Vamos andar mais um pouquinho!
Lembra quando ele disse que não obedeceria a uma ordem do STF? E quando o “Zero Três” falou que bastariam um cabo e um soldado para fechá-lo? Lembra do 7 de Setembro de 2021? Milhares estavam na Praça dos Três Poderes, em manifestações de apoio ao governo e de pressão contra o STF. A multidão esperava uma ordem para invadir a Suprema Corte, mas isso não ocorreu porque as Forças Armadas não embarcaram na ideia confrontista.
As confusões mais recentes do país têm origem na ilusão do poder eterno. Tem gente que reza nas quatro linhas da Constituição, mas, na hora de passar a faixa, esquece o rosário e parte para o quebra-quebra. O resultado é gente processada, presa, famílias divididas, igrejas rachadas, deputados cassados e foragidos. Tudo por causa do mito.

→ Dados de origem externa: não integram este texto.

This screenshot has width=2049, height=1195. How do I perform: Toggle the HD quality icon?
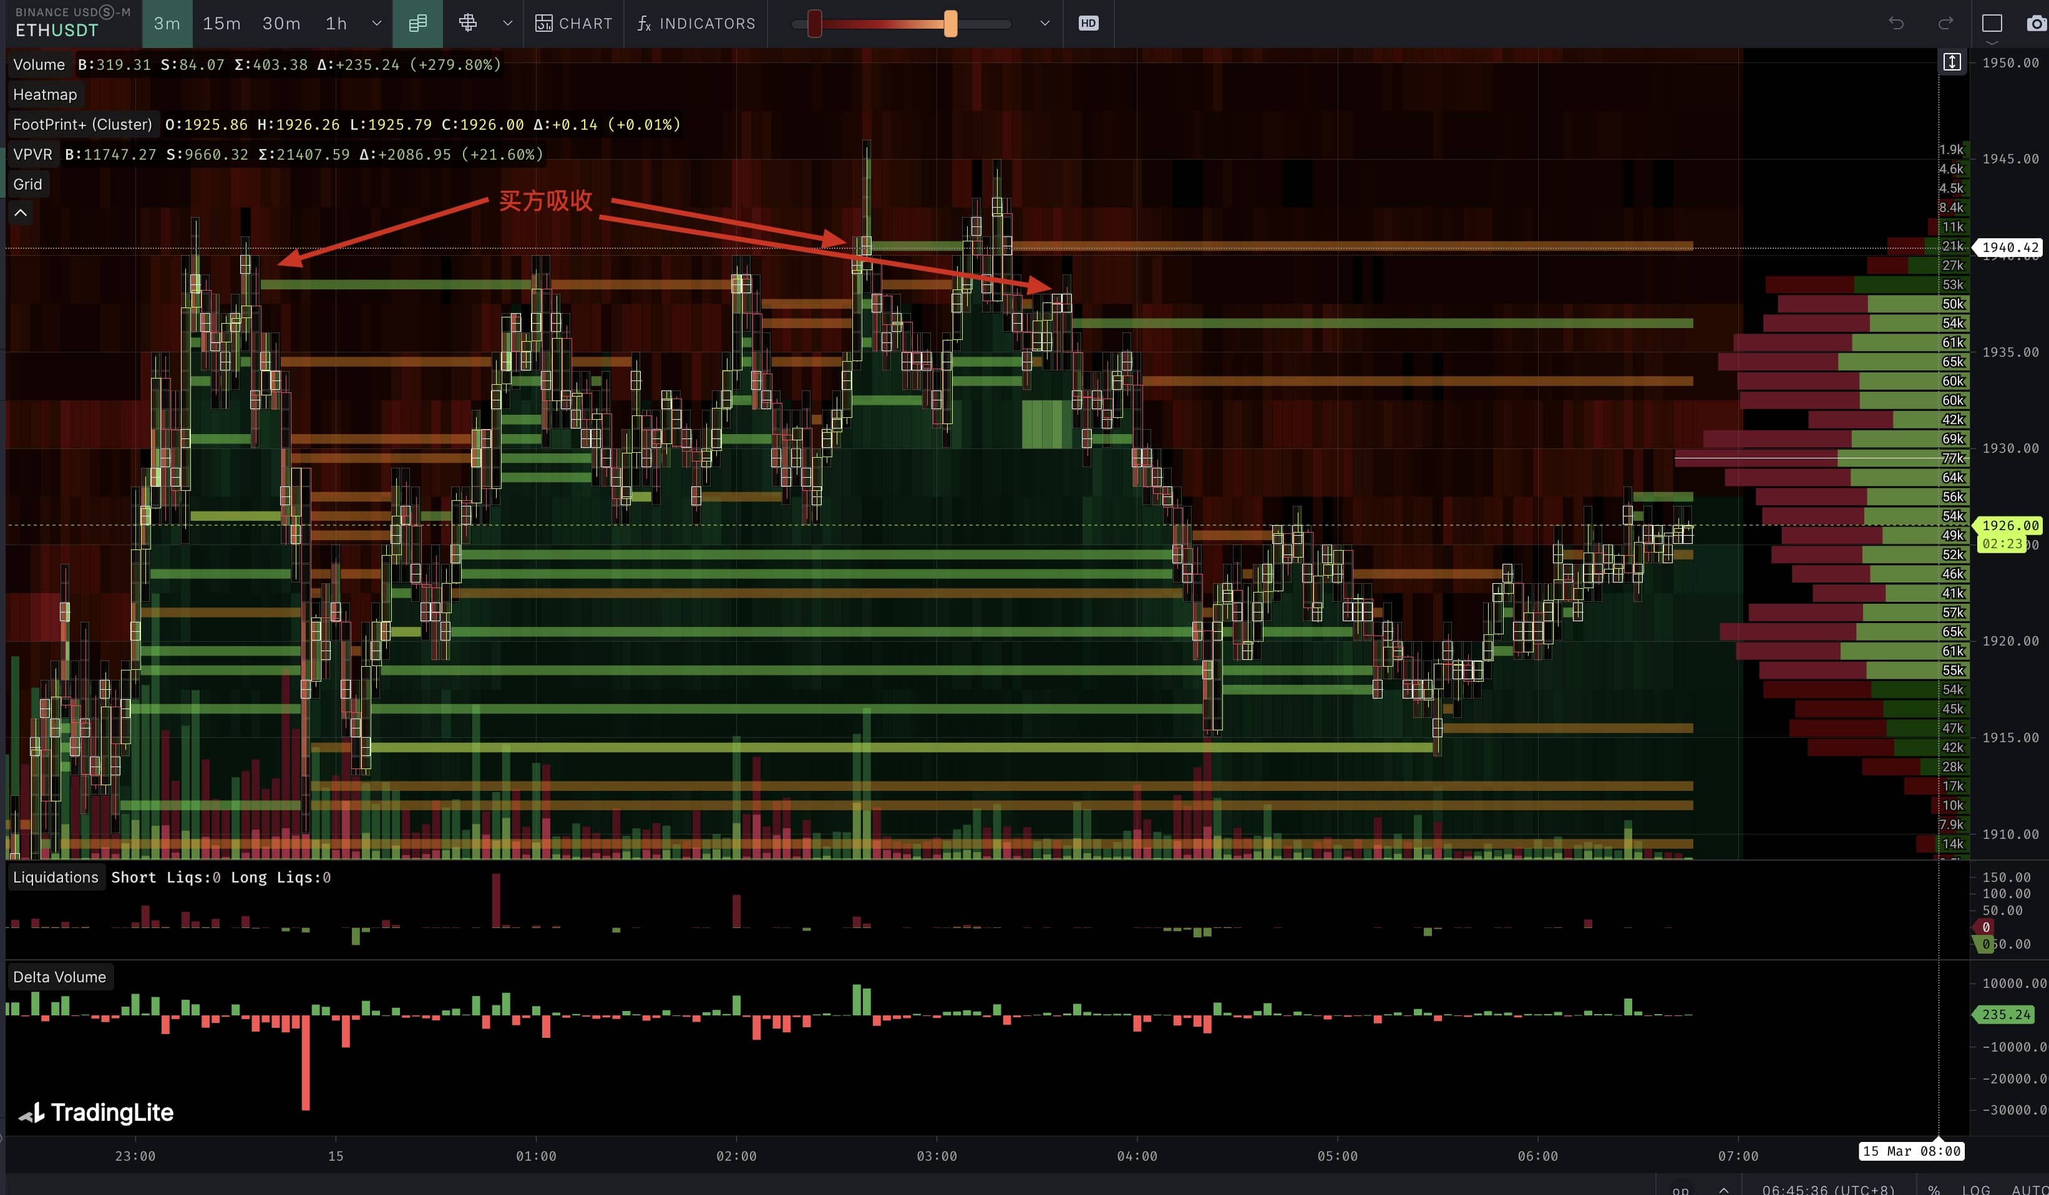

E o evangélico — pastor ou membro — que conhece a Bíblia e ignora a famosa frase “Bandido bom é bandido morto”? Isso é um disparate teológico. Uma contradição nítida com os ensinamentos de Jesus. É coisa demais para a cabeça.
Conclusão:
Votar é um direito, mas votar contra a própria história, contra si mesmo, contra programas que tiraram famílias da miséria, contra a saúde, contra a escola… isso precisa de explicação.
É ódio ao Lula? É aversão ao PT? É falta de informação? É uma contradição entre a própria história e o próprio voto? Não sei!
Vamos andar mais um pouquinho. Quem sabe, caminho afora, a pergunta sensata encontre uma resposta que, no mundo do perdão, ache uma desculpa.